The activity of the sample is $10^{18}$ Becquerel.


Example 2. The half-life of a radioactive isotope is 8 days. Calculate its activity if a sample contains $2.5 \times 10^{16}$ nuclei.

Answer:

Given:

Half-life, $T_{1/2} = 8 \, days$

Number of nuclei, $N = 2.5 \times 10^{16}$

We need to calculate the activity $R = \lambda N$. First, we need to find the decay constant $\lambda$ in reciprocal seconds (for Bq unit). The half-life needs to be converted to seconds.

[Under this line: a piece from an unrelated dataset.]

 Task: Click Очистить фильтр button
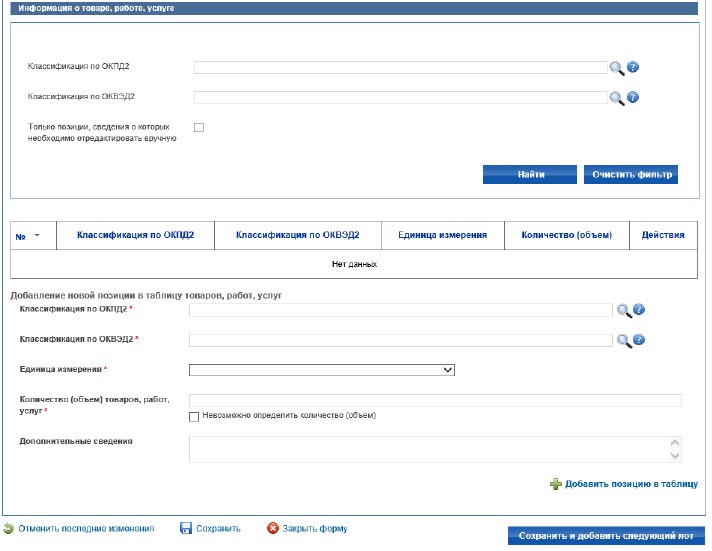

$ T_{1/2} = 8 \, days \times 24 \, hours/day \times 60 \, minutes/hour \times 60 \, seconds/minute $

$ T_{1/2} = 8 \times 24 \times 3600 \, s = 691200 \, s = 6.912 \times 10^5 \, s $

Now calculate the decay constant $\lambda = \ln(2) / T_{1/2} \approx 0.693 / T_{1/2}$.

$ \lambda = \frac{0.693}{6.912 \times 10^5 \, s} \approx 0.1002 \times 10^{-5} \, s^{-1} = 1.002 \times 10^{-6} \, s^{-1} $

Now calculate the activity $R = \lambda N$.

$ R = (1.002 \times 10^{-6} \, s^{-1}) \times (2.5 \times 10^{16}) $

$ R = (1.002 \times 2.5) \times 10^{10} \, Bq $

$ R \approx 2.505 \times 10^{10} \, Bq $

The activity of the sample is approximately $2.505 \times 10^{10}$ Becquerel.

We can also express this in Curies. $1 \, Ci = 3.7 \times 10^{10} \, Bq$.

$ R = \frac{2.505 \times 10^{10} \, Bq}{3.7 \times 10^{10} \, Bq/Ci} \approx 0.677 \, Ci $

The activity is approximately 0.677 Curies.